Ей хотелось везде поспеть, помочь всем. С утра до ночи звенел по горницам голосок её, по лествицам скрипучим стучали её башмачки. Только в зимние долгие вечера утихала Настя за прялкой, слушала сказки бабкины да песни девичьи. А пряжа из-под пальчиков её тем часом струилась мягкая да пушистая; самые дошлые пряхи тому дивились… Алёна Микулишна раз узор оставила недотканный в горнице, – другие заботы отвлекли; воротилась, а по холстине цветы да травы пошли, о каких она и не думала, какие лишь в снах чистых являются; а по цветам роса жемчугом, – тронь, – стряхнёшь! У Алёны и сомнений нет, – чья работа… Лишь радость: "Вымышленица моя, дочка!"
Всё бы ладно шло, да стряпкам злобным довольство хозяйское покоя не даёт; всё по углам шипят: у найдёнки талан от нечистого, и спорится у неё всё по дьявольскому наущению…

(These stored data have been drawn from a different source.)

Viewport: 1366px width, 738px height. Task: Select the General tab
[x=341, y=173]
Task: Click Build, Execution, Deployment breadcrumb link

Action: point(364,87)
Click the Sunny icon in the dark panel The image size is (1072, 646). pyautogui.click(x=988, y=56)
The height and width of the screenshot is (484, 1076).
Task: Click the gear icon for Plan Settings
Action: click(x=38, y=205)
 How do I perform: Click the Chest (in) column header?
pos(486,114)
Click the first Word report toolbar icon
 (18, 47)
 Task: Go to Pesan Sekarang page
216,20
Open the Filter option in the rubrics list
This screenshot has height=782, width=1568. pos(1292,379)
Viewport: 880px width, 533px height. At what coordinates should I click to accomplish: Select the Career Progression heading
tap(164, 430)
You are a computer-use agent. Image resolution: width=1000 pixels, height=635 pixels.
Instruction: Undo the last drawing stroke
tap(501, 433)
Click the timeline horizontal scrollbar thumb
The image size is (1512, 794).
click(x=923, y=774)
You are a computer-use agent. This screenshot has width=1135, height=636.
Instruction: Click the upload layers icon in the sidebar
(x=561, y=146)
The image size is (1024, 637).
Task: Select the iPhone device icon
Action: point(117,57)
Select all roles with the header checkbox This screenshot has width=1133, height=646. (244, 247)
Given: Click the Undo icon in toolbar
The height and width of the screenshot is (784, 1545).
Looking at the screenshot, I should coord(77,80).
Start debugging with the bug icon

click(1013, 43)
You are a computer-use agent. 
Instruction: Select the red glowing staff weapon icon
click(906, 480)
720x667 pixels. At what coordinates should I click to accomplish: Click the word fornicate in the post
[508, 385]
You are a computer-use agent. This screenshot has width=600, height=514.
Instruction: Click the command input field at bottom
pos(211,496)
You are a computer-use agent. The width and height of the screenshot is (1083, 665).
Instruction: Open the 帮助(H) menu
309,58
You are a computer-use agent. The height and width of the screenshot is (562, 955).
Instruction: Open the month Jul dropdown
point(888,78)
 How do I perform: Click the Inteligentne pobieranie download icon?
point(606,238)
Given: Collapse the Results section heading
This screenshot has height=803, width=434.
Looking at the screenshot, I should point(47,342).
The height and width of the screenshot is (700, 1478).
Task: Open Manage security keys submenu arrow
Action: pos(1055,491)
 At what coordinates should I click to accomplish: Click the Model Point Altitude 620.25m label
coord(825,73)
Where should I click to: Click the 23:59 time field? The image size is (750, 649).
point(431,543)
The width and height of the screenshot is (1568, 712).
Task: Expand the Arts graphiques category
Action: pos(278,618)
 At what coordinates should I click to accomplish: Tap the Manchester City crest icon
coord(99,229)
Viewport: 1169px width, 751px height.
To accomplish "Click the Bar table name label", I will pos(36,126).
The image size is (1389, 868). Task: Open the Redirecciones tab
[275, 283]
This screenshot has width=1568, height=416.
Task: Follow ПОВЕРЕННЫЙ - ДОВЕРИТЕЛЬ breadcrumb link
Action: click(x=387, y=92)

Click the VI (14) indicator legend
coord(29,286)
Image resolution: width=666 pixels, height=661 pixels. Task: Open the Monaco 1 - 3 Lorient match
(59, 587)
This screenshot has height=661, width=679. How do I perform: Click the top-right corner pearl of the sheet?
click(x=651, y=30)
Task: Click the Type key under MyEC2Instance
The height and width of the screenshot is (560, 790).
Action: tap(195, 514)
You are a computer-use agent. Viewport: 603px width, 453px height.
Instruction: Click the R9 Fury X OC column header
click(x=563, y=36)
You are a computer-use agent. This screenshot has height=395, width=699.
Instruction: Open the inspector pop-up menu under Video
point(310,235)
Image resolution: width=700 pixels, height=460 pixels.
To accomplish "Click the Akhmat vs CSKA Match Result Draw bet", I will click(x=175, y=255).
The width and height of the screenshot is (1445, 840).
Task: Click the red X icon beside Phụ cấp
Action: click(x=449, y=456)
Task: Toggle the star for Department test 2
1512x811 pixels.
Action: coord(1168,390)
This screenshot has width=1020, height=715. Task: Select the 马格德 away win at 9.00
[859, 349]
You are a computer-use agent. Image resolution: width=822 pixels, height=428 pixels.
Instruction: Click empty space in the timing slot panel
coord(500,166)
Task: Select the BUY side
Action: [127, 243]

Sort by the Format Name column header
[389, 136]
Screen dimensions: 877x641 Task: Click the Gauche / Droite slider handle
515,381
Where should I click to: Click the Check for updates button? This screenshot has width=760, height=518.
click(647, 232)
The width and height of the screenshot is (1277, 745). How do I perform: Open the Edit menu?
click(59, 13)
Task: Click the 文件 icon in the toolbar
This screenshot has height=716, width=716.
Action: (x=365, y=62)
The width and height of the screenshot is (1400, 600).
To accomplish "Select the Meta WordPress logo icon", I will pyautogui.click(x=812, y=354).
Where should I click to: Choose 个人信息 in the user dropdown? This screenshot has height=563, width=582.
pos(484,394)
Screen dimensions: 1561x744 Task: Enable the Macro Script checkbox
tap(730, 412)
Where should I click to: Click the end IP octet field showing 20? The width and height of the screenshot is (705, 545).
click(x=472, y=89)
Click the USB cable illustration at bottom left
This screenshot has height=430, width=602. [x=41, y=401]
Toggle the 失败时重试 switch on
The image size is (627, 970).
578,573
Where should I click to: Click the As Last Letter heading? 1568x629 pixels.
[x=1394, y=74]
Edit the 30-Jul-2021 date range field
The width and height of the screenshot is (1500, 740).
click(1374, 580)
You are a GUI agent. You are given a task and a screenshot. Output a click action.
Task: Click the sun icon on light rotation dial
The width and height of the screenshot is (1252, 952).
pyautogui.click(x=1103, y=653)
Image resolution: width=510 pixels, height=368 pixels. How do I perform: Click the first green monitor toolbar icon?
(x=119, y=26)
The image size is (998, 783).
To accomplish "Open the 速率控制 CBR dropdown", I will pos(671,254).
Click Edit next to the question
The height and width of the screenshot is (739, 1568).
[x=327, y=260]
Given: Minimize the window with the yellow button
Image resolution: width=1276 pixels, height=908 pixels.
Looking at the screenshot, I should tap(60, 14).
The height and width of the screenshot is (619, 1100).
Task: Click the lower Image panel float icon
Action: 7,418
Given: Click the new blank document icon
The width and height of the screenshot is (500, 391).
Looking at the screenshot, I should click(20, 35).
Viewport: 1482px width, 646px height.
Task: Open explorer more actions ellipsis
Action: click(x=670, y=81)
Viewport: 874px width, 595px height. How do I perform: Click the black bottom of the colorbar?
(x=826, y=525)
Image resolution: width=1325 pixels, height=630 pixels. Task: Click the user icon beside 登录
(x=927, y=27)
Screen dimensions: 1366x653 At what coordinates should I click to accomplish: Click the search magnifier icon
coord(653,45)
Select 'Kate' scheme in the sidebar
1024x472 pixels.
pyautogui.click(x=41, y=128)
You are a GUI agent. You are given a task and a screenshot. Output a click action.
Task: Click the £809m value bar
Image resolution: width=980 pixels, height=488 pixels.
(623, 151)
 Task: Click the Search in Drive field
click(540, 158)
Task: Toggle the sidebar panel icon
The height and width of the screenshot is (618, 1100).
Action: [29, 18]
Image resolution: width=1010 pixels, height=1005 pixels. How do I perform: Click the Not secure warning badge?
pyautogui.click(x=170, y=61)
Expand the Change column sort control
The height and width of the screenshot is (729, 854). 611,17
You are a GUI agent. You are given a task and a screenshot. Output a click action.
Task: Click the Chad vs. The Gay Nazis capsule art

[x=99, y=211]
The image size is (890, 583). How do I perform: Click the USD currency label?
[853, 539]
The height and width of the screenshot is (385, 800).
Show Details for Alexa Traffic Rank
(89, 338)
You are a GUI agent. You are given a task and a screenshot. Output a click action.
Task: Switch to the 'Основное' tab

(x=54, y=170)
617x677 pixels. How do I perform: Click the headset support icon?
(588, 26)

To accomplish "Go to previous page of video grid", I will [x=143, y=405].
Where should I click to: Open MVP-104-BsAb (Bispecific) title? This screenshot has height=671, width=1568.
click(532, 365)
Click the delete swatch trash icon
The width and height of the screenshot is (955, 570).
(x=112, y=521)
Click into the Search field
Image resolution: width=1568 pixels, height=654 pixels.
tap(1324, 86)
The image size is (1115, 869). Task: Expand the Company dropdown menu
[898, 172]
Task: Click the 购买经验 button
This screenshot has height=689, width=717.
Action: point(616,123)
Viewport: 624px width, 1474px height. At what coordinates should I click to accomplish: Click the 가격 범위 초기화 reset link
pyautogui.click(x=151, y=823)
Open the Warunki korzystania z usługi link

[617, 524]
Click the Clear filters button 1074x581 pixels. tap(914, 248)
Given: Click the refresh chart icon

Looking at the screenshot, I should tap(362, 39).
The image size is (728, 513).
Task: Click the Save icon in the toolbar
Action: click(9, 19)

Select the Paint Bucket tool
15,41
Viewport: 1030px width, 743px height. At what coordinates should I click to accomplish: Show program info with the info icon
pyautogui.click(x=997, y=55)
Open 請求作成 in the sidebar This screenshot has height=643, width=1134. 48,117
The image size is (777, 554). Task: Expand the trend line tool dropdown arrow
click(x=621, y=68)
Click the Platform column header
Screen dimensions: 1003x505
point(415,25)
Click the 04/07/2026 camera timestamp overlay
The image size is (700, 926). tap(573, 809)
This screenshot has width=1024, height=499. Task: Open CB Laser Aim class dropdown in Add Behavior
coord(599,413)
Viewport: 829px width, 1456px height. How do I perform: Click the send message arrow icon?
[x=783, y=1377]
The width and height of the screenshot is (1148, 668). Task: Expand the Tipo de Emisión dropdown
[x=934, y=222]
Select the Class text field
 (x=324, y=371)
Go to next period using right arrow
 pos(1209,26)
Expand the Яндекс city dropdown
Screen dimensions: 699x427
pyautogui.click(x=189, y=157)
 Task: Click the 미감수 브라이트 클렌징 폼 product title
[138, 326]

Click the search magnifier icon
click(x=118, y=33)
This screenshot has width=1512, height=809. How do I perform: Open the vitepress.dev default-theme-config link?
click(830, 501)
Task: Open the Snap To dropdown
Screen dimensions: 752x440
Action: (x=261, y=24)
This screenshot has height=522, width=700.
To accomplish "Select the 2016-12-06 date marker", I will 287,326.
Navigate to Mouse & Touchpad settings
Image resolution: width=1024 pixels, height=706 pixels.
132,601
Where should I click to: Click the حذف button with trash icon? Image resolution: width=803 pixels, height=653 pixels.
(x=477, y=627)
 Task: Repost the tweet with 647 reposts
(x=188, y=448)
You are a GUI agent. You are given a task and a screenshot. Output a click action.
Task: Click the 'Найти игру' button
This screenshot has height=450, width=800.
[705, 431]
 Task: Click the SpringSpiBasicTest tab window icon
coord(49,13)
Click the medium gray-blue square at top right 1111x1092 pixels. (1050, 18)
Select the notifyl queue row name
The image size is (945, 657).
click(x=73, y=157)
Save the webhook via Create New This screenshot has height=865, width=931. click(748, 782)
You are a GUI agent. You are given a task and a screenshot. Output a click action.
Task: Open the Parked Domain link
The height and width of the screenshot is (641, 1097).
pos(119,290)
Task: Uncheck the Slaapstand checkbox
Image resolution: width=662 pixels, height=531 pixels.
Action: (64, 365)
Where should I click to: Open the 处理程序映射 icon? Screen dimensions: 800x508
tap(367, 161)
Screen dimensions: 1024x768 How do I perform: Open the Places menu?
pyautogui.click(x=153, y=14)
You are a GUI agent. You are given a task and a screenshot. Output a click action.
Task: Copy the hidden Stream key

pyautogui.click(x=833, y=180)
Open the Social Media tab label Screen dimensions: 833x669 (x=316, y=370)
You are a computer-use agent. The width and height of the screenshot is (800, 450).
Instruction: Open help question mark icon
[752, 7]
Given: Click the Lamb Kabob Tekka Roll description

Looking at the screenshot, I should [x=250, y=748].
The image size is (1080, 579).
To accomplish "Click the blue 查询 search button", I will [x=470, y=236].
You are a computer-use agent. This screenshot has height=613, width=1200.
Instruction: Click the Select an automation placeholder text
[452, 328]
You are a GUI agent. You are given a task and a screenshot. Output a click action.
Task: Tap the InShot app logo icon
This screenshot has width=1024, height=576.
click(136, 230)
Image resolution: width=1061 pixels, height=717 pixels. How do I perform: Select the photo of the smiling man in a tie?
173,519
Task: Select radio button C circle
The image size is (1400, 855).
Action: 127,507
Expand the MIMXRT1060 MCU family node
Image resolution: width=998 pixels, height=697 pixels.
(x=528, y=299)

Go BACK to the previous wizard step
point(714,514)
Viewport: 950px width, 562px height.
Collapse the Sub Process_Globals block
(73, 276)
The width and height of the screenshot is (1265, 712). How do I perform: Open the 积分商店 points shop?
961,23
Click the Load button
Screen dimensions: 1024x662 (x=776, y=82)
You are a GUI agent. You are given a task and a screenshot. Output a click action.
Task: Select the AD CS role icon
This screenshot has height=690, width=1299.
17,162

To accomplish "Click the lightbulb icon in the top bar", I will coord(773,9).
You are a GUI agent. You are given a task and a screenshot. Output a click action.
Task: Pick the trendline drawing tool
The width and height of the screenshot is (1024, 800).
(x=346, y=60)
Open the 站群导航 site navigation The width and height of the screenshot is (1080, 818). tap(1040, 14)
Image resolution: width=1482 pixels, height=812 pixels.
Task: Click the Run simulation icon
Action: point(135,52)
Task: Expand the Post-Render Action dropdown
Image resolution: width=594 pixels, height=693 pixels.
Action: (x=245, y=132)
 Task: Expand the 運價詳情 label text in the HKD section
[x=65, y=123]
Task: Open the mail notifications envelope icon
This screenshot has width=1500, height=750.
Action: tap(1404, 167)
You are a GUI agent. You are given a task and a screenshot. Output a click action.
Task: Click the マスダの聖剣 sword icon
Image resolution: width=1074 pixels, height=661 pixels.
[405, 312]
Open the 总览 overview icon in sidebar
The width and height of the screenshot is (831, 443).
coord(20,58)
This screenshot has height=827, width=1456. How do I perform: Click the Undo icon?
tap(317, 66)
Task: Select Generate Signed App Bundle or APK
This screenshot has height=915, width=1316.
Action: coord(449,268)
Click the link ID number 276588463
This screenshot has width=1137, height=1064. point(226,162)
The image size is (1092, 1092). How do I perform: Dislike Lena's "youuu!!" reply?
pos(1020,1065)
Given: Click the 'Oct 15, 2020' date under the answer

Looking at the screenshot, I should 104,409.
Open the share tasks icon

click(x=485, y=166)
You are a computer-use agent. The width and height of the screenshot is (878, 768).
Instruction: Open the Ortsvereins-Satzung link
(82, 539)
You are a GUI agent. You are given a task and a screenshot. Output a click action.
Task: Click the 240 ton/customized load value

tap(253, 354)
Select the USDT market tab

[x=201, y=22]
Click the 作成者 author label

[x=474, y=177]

Настя по доброте старалась не замечать их злобы, сердца холодные смягчить подарками, да всё втуне, (зря) – дары принимали с лестью, а за спиной хаяли дарительницу…
Глава 8. Год 1011
…Не часто доводилось Насте видать брата, разве из окошка когда поглядит, порадуется, какой молодец стал.
Однова приметила, – подружка Весеница как обижена чем-то, серчает на неё.
– Аль обидела тебя чем? Сказывай-ко!
Та отвернулась, как раздумывая, говорить ли…
– Не вольна я, чтоб сердце на тебя держать… Тот, конюший, повидать тебя хочет, сказать что ль чего… И как столковались-то! – она уже не прятала слёз. – Слыхала, спас он тебя в лесу? И что с того? Когда то было! И не ровня он тебе; твой суженый в тереме боярском живёт, а моя доля что его, – сиротская…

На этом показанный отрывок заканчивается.